Voice conversion model training method and device

A voice conversion and training method technology, applied in voice analysis, voice recognition, instruments, etc., can solve problems such as difficult speech for users, difficulty in obtaining parallel corpus, and influence on voice conversion effect, so as to achieve good conversion effect and ensure accuracy Effect

Pending Publication Date: 2021-12-07
INST OF ACOUSTICS CHINESE ACAD OF SCI
View PDF0 Cites 1 Cited by
  • Summary
  • Abstract
  • Description
  • Claims
  • Application Information

AI Technical Summary

Problems solved by technology

[0003] The current voice conversion technology relies on parallel corpus, that is, voices with the same content information recorded by different people, but in actual application scenarios, it is difficult

Method used

the structure of the environmentally friendly knitted fabric provided by the present invention; figure 2 Flow chart of the yarn wrapping machine for environmentally friendly knitted fabrics and storage devices; image 3 Is the parameter map of the yarn covering machine
View more

Image

Smart Image Click on the blue labels to locate them in the text.
Viewing Examples
Smart Image
  • Voice conversion model training method and device
  • Voice conversion model training method and device
  • Voice conversion model training method and device

Examples

Experimental program
Comparison scheme
Effect test

Example Embodiment

[0062] Below with the accompanying drawings, technical solution of the embodiment described in detail in this specification.
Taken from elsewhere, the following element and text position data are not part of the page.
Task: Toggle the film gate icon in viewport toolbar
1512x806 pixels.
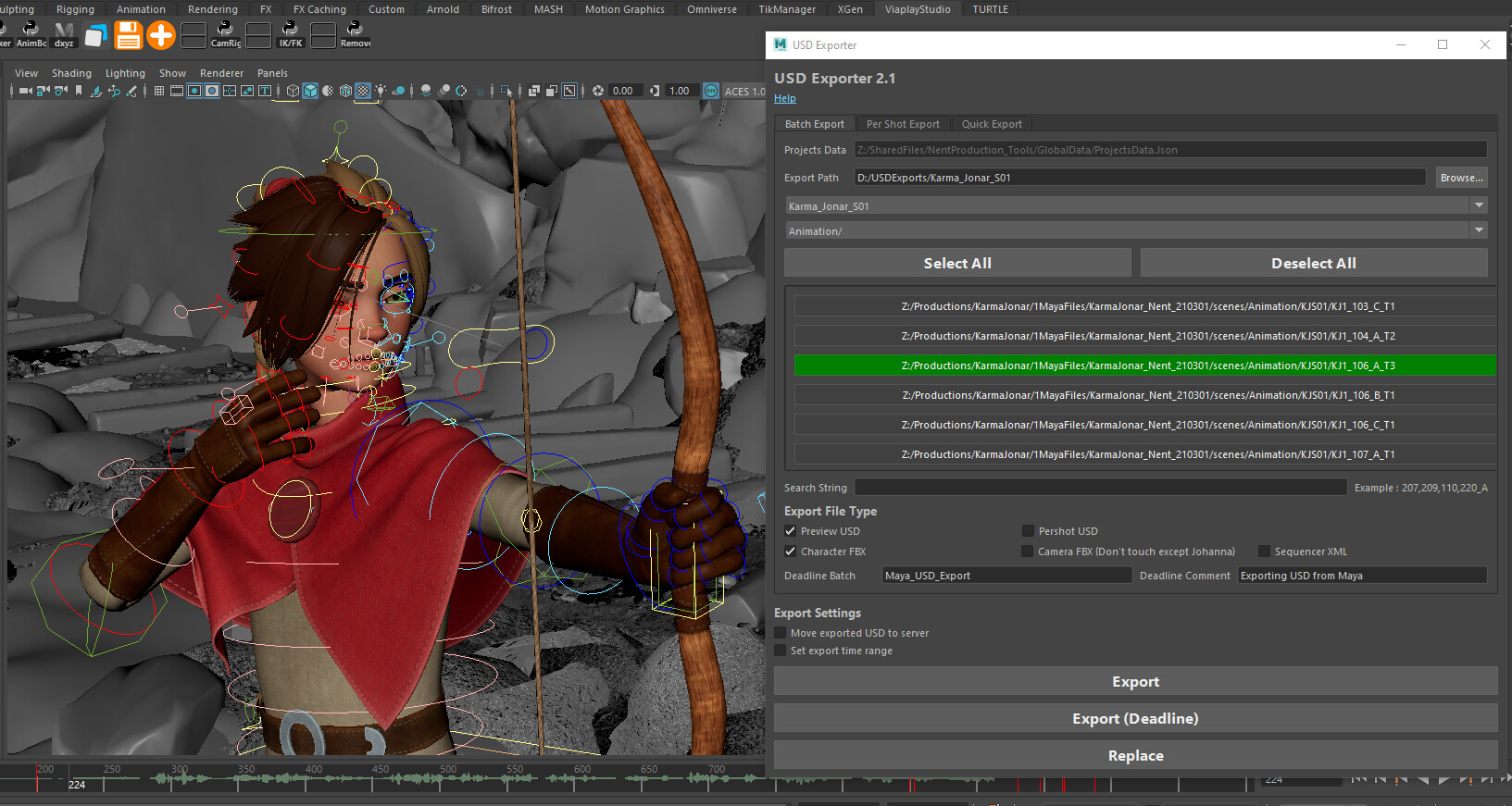Action: point(177,91)
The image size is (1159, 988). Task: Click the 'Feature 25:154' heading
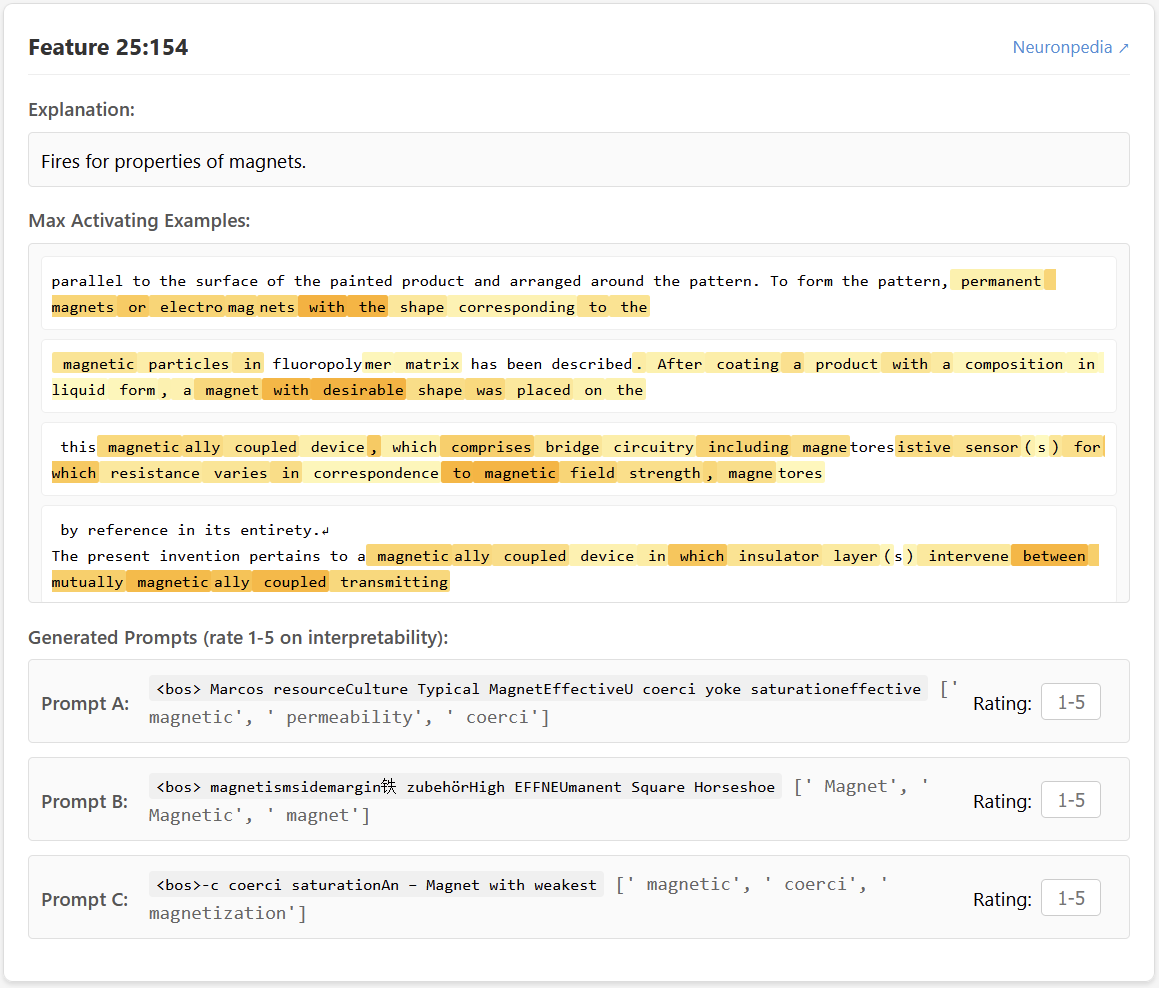(108, 47)
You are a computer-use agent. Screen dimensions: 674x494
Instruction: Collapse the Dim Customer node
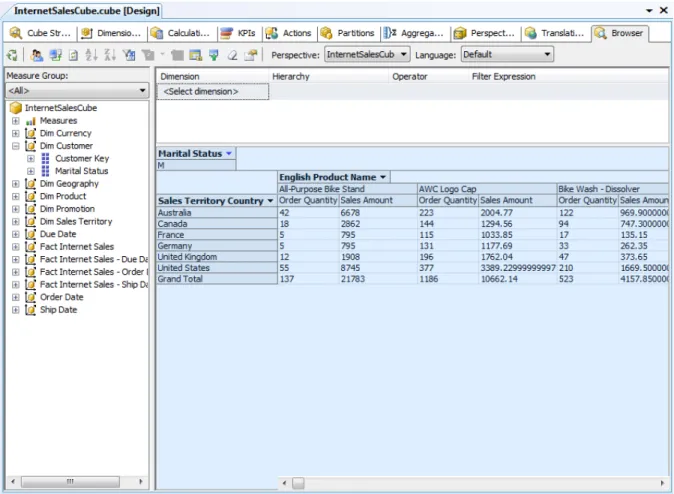pyautogui.click(x=15, y=146)
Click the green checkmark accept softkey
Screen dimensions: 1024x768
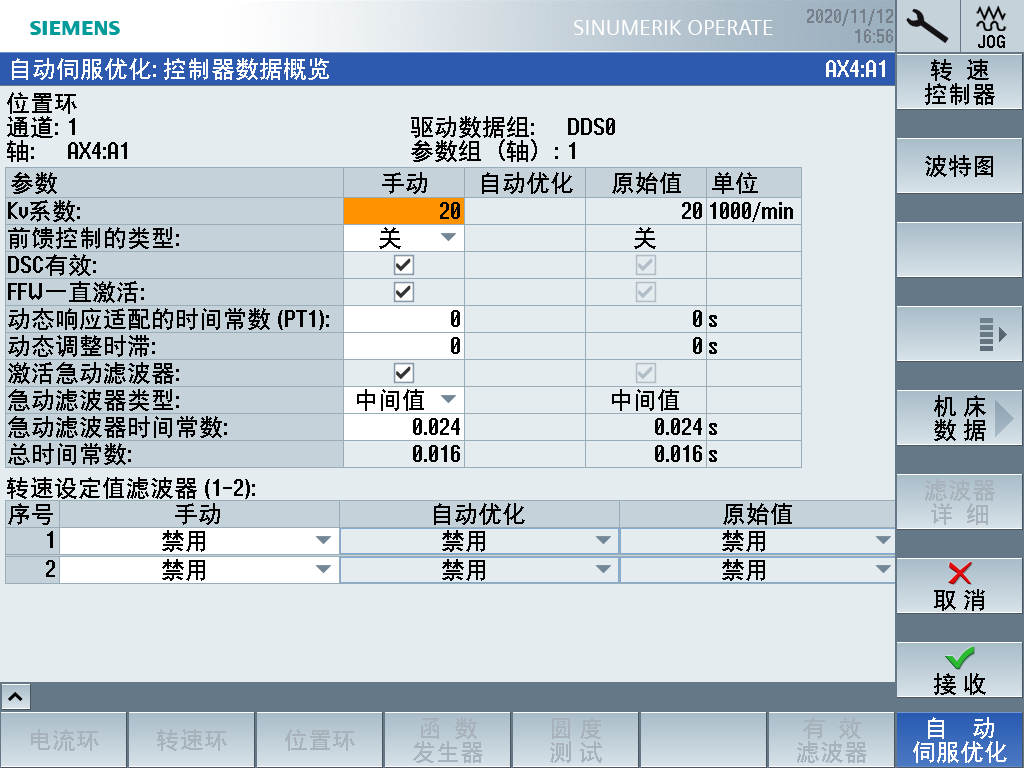[959, 670]
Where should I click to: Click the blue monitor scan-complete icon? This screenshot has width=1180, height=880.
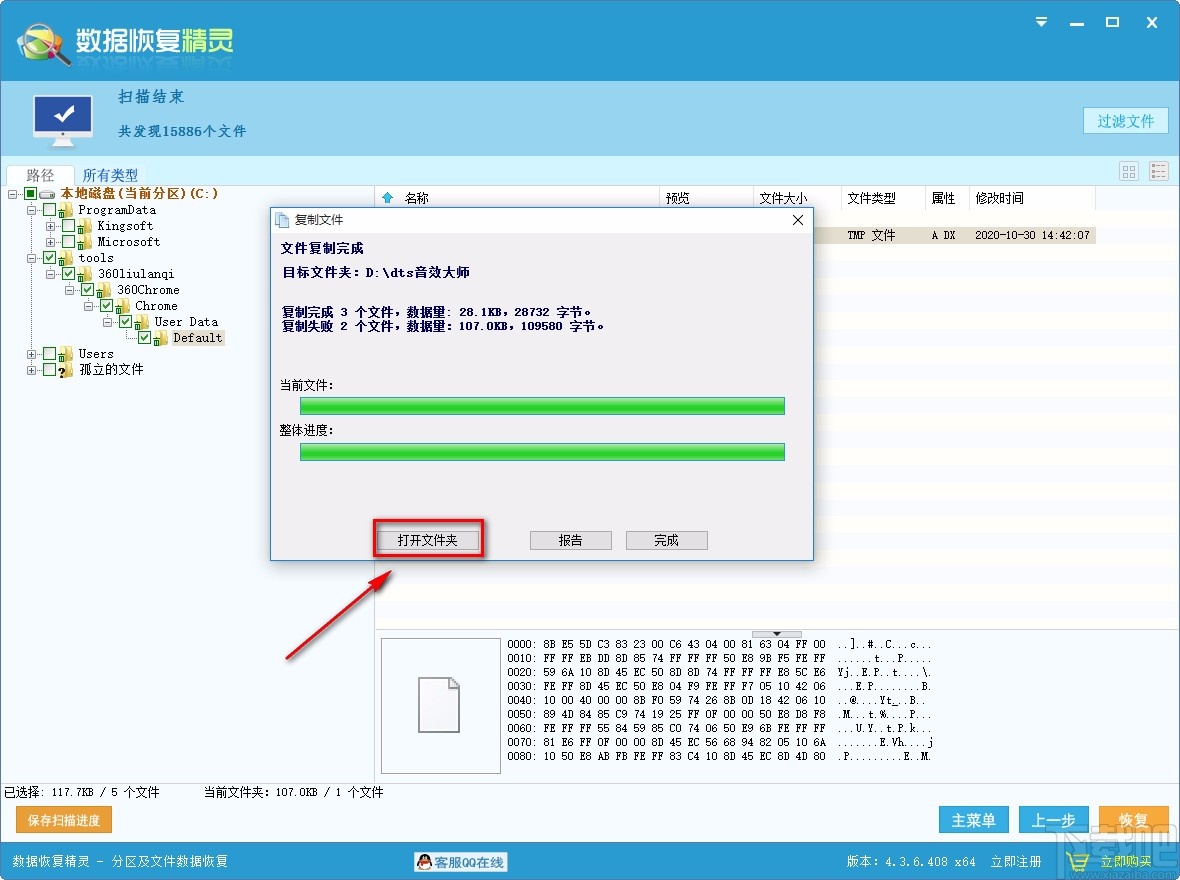[62, 116]
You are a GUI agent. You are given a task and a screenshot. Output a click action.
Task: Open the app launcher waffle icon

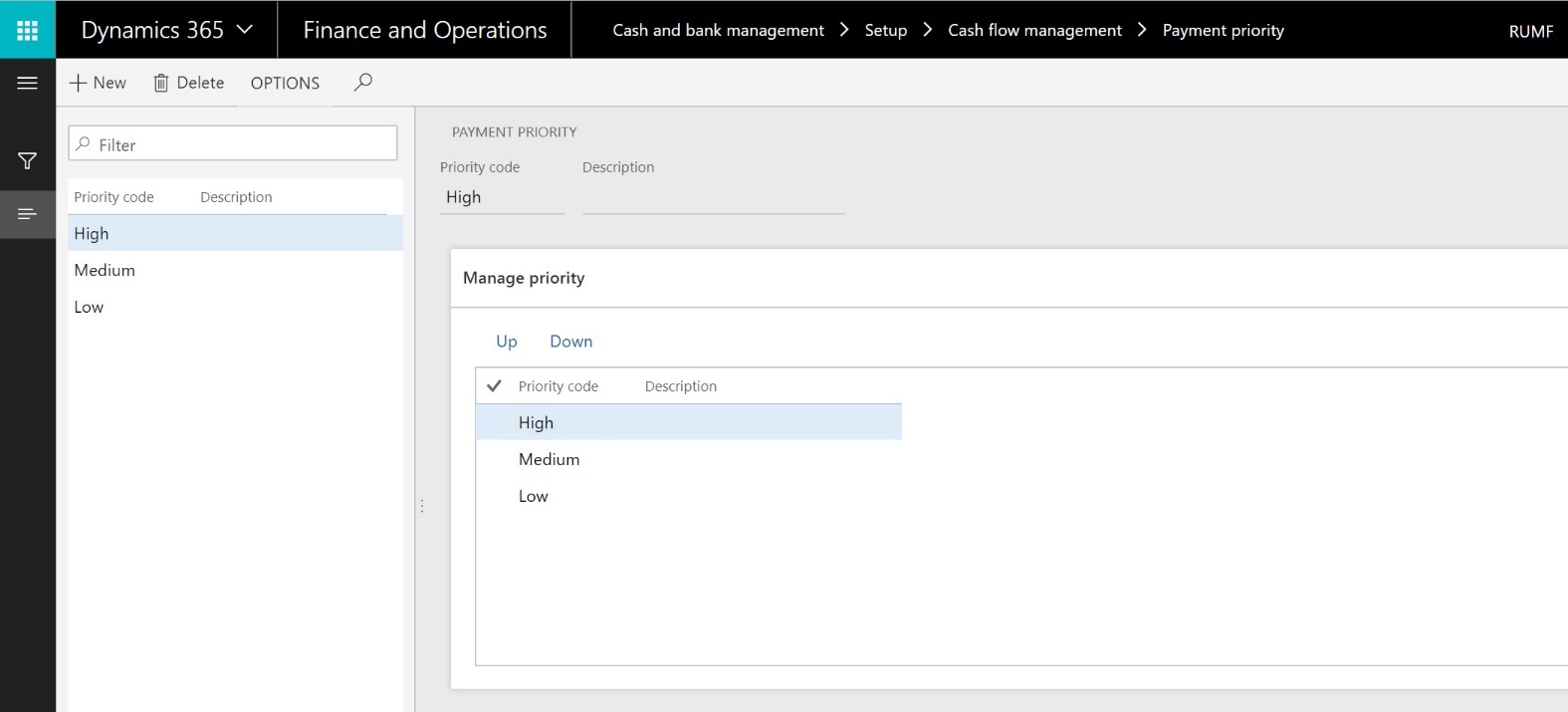pyautogui.click(x=28, y=30)

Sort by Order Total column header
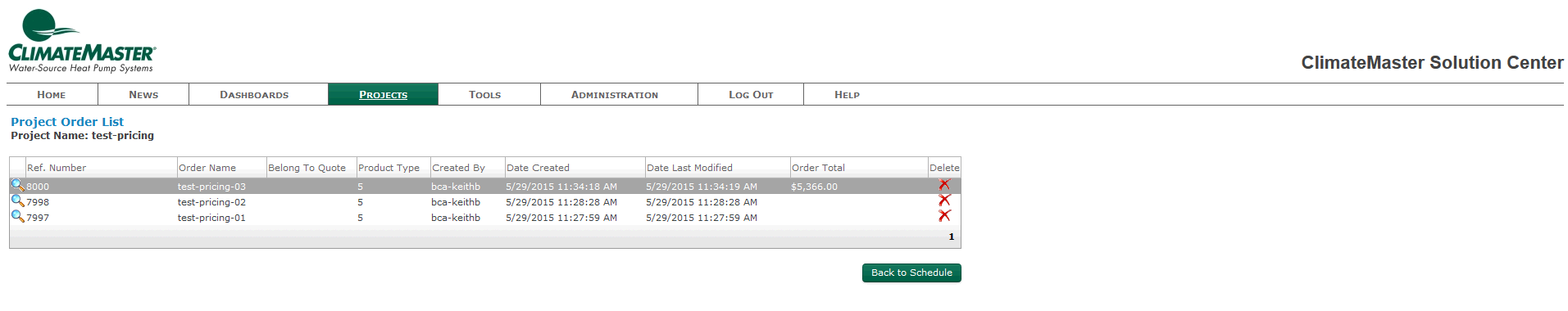pyautogui.click(x=818, y=168)
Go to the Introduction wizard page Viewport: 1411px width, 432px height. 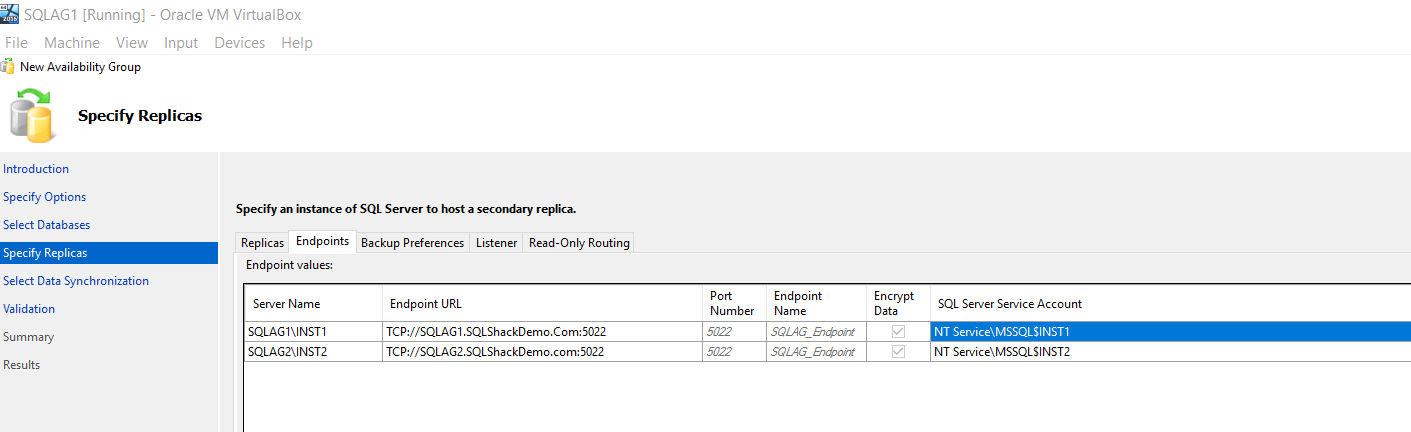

[0063] Example embodiments disclosed in this specification training method and apparatus for voice conversion model, the following inventive concepts of the application scenario and voice conversion training method is first described model, as follows:

[0064] The current speech technology depends on the parallel corpus, the speech content of the same information that is recorded by different people, but in the actual application scenario, the user is difficult to record the specific content of the speech, and thus obtain parallel corpus in the real environment of difficult, with less training speech corpus parallel conversion model, the effect of converting their voice is not good enough.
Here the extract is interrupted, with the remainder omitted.